In 1890, Collins was born into a deeply republican household in a deeply republican community, which set him on a path that would change Ireland as a whole.
After leaving secondary school at age 16, he entered the British civil service and then later the private sector where he learned much about financial governance and economics - something that would stand to him after the revolution.
But while his location changed, his loyalties didn't, and he was drawn into the Irish Republican Brotherhood like his father before him.
By the time of the Easter Rising, he had established himself as a key lieutenant to the leaders of the revolution and served under Joseph Plunkett at the GPO.
In the vacuum created by the execution of those leaders, he emerged as one the new wave who took on their mantle and continued the revolution.
As a member of the First Dáil and the provisional government, he excelled as both a military tactician and a financial administrator.
Despite the precariousness of de Valera's largely paper government, Finance Minister Collins raised funds for the new republic through loans and bonds.
Meanwhile, as Director of Intelligence for the IRA, he was arming units and organising raids of British barracks and hits on British agents in Ireland.
His efforts played no small part in forcing Westminster to the negotiating table, and, much to his own surprise, he was sent there himself, with de Valera appointing him as one of the plenipotentiaries to negotiate a truce and the terms of Ireland's independence.
And this is where his legacy gets complicated.
As a charismatic and pragmatic politician, Collins was someone the British could do business with and they did.
Compromise was necessary. Ireland was to govern it's own affairs, though it would remain under nominal British rule, host a number of British naval bases and, crucially, leave six counties behind.
To Collins and his side, this was a stepping stone towards freedom - a means to formally take control of most of Ireland while peacefully working towards expansion to the rest.
To others, it was a sellout - a partial free state still subservient to the crown was not the republic that they had fought for.

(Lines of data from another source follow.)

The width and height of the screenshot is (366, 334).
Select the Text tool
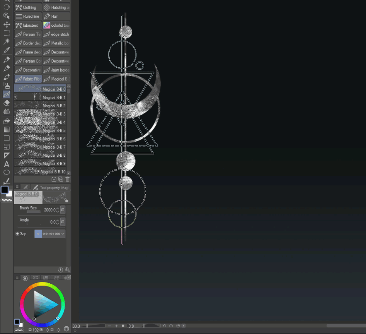click(x=7, y=164)
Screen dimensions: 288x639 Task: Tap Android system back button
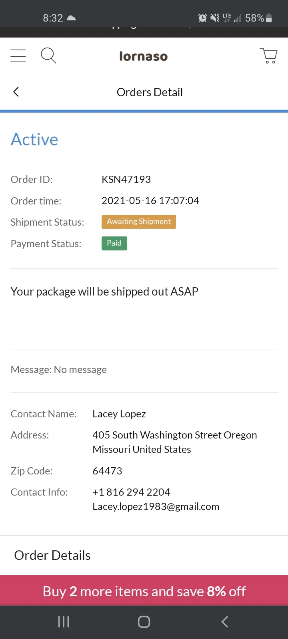(225, 621)
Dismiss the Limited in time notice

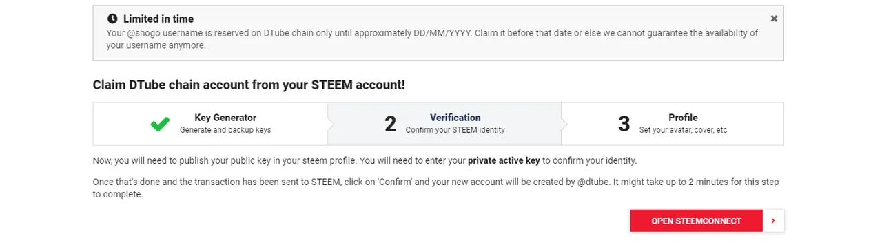coord(774,19)
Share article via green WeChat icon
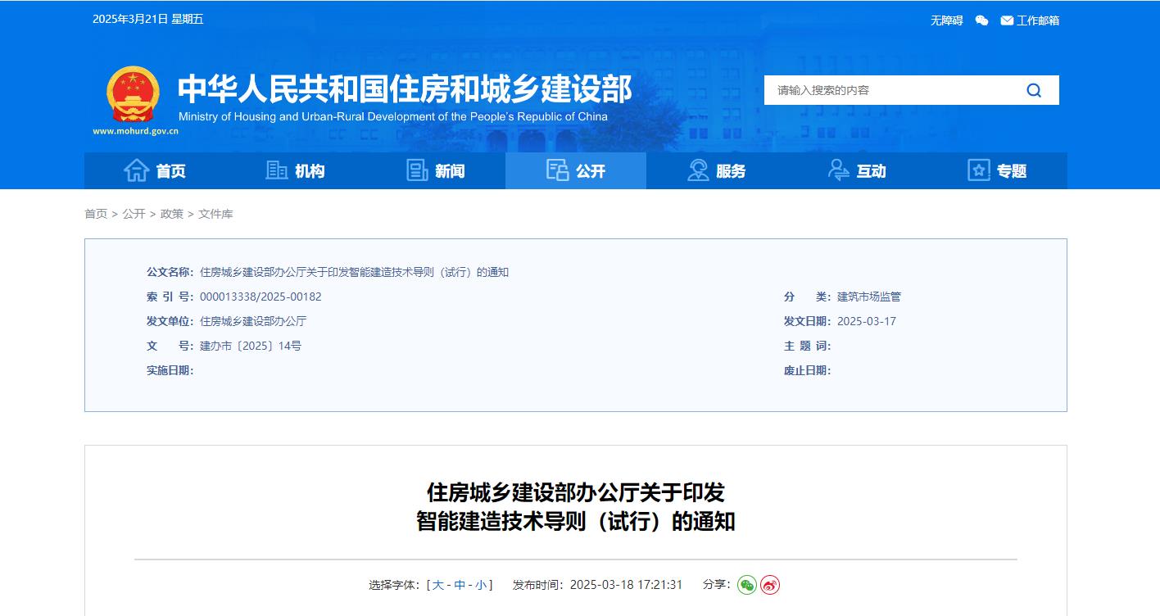Viewport: 1160px width, 616px height. 746,585
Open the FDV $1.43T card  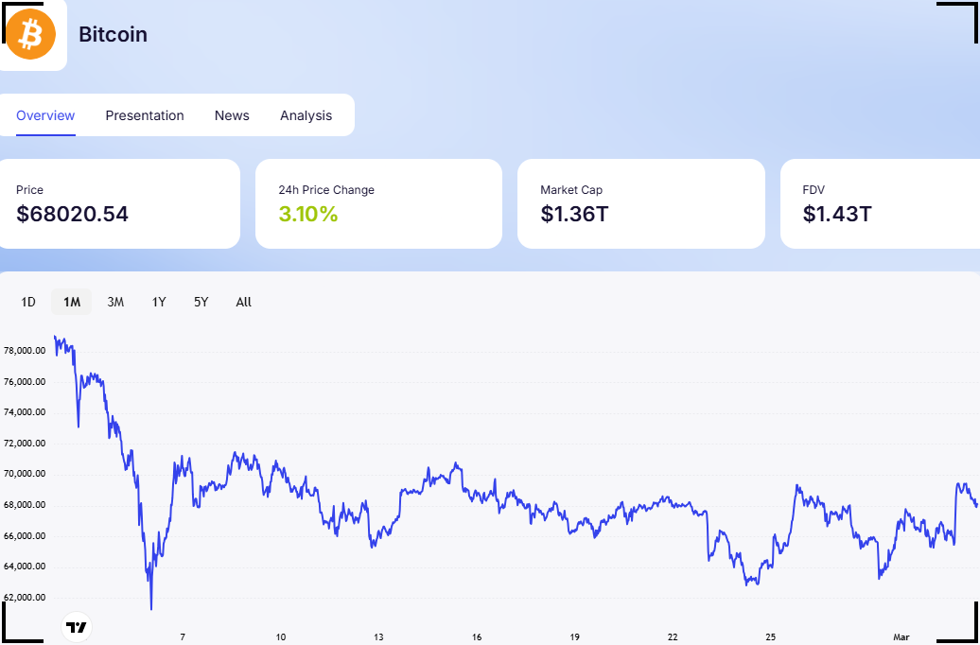pos(880,203)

Collins, steadfast in his decision but conscious of the political reality, summed it up best himself:
"I may have signed my actual death warrant."
And he had.
Within months, Collins was leading the efforts to suppress a civil war while trying to negotiate a truce.
That effort brought him to Cork in August 1921, where he was ambushed at Béal na Bláth.
Choosing to fight back instead of driving on, Collins was struck by a bullet to the head and died at the scene - the only casualty of the engagement.
His death and that of Arthur Griffith left a vacuum of power and led to a cycle of reciprocal violence that extended the war.
As time goes on and the civil war cleavage fades away, Collins complicated legacy becomes easier to assess.
Collins was right- Ireland was able to pivot away from the treaty and become a fully-fledged independent republic.
But he was wrong too - a century on, that republic still only consists of 26 counties and the fate of their six is still a source of political contention.
His life and writings would inspire many, including his contemporary and later Taoiseach Seán Lemass who credited him for the economic expansion of the 1960s.
Though he died before he could ever truly wield power himself, through his ideas, his successes, and his failures, the modern Irish state owes much to Michael Collins. For better and for worse.